Let's quote the whole of section 6).

6. You may develop application programs, reusable components and other
software items that link with the original or modified versions of the
Software. These items, when distributed, are subject to the following

      a. You must ensure that all recipients of machine-executable
      forms of these items are also able to receive and use the
      complete machine-readable source code to the items without any
      charge beyond the costs of data transfer.

      b. You must explicitly license all recipients of your items to
      use and re-distribute original and modified versions of the
      items in both machine-executable and source code forms. The
      recipients must be able to do so without any charges whatsoever,
      and they must be able to re-distribute to anyone they choose.

      c. If the items are not available to the general public, and the
      initial developer of the Software requests a copy of the items,
      then you must supply one.

Well, i have some feeling that this is a clause directly targeted to try to
void the GPL incompatibility, at least point a nd b, i will come to c later

Notice, and this is the point we have missed previously, that this doesn't
even remotely apply to modified versions of the software, which are mentioned
earlier, and where not subject to DFSG-doubt.
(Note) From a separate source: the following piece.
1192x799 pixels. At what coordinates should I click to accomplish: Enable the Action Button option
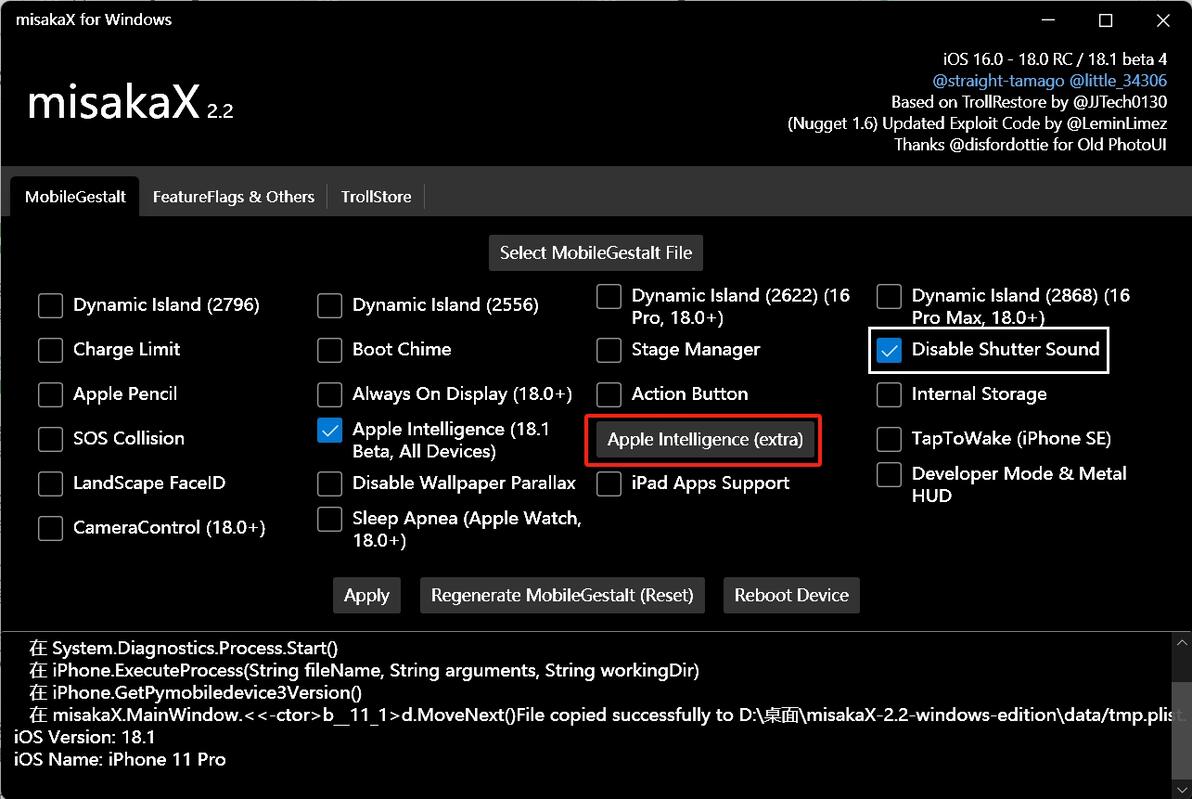coord(609,394)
What this mean, is that works linked with the software, and distributed, must
be acompanied by source, and that the recipient of the binary+source in
question gets the same right to redistribute and modify it. releasing those
under the GPL is ok, as is releasing those under the QPL.

Now, the clause which causes problem is the 6c, which states that upstream
might also want to get those works linked with the software. I understand that
this may be considered non-free, but let's go over the DFSG points one by one,
and not start with discutable chinese disident or desert island stuff which
only muddy the water.

DFSG 1) it was claimed that giving the linked items back to upstream on
request is considered a fee, which may invalidate this licence. How much of
this claim is realistic, and does it constitute a fee ? After all, you lose
nothing if you give it to upstream, so it doesn't cost you.
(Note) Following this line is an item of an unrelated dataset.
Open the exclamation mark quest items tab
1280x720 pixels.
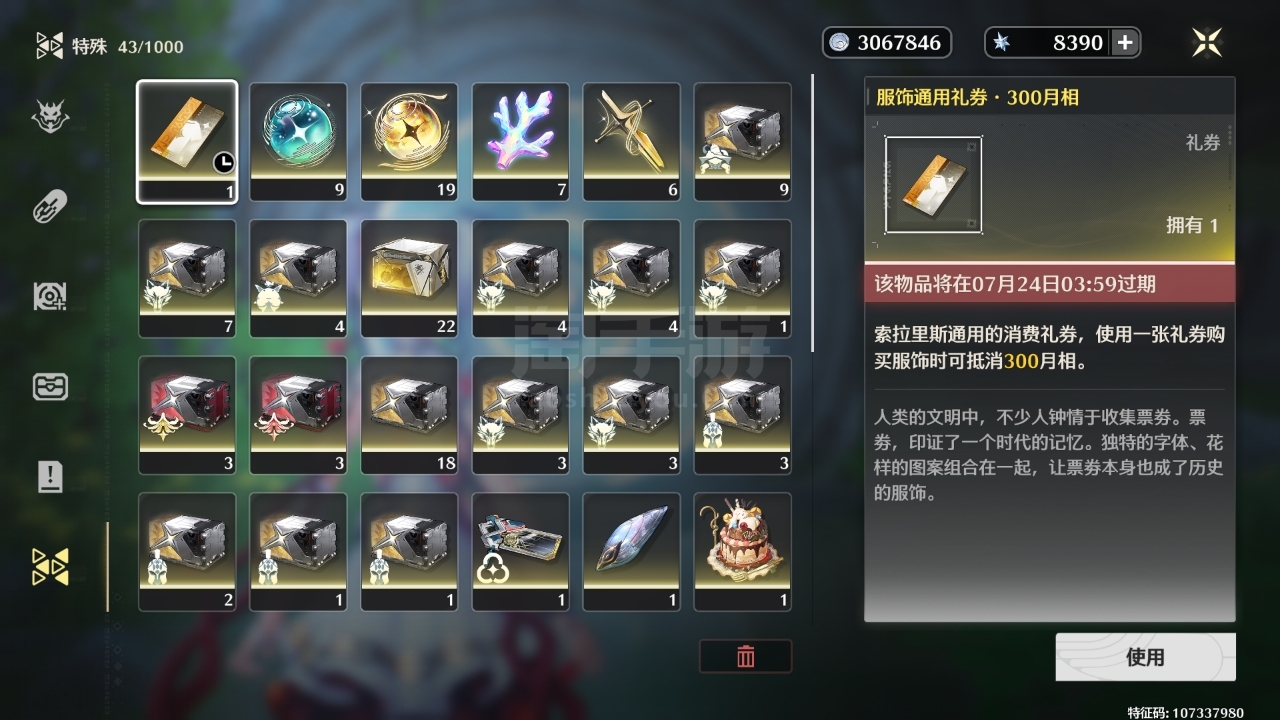coord(50,476)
DFSG 2) and 3) Obviously fine given 6a and 6b.

DFSG 4) Not applicable here.

DFSG 5) and 6) it was claimed that one of those is broken by the desert island
or chinese dissident tests, i have seen no consensus as a quick overview of
the thread prior to my involvement shows. I personally dispute those claims as
not only irrealistic, but also as not applying here, since the request should
be done nominally. Still a clarification asking for the data transfer fee
being covered by the requestor, and a time limit has happens with the GPL
might be a good idea, even if the former might be implicitly granted by
6a anyway.

DFSG 7) I think this is ok. Nobody seemed to dispute it.

DFSG 8) Obviously ok.

DFSG 9) Well, since there is only mention of link-time restriction, and none
whatsoever on distribution media.

So that's it. 

So to resume this point, a time limit associated with 6c might be nice,
altough not really necessary, and the real problem is DFSG 1). Let's look at
it in detail :

 1) Free Redistribution 

 The license of a Debian component may not restrict any party from selling or
 giving away the software as a component of an aggregate software distribution
 containing programs from several different sources. The license may not
 require a royalty or other fee for such sale.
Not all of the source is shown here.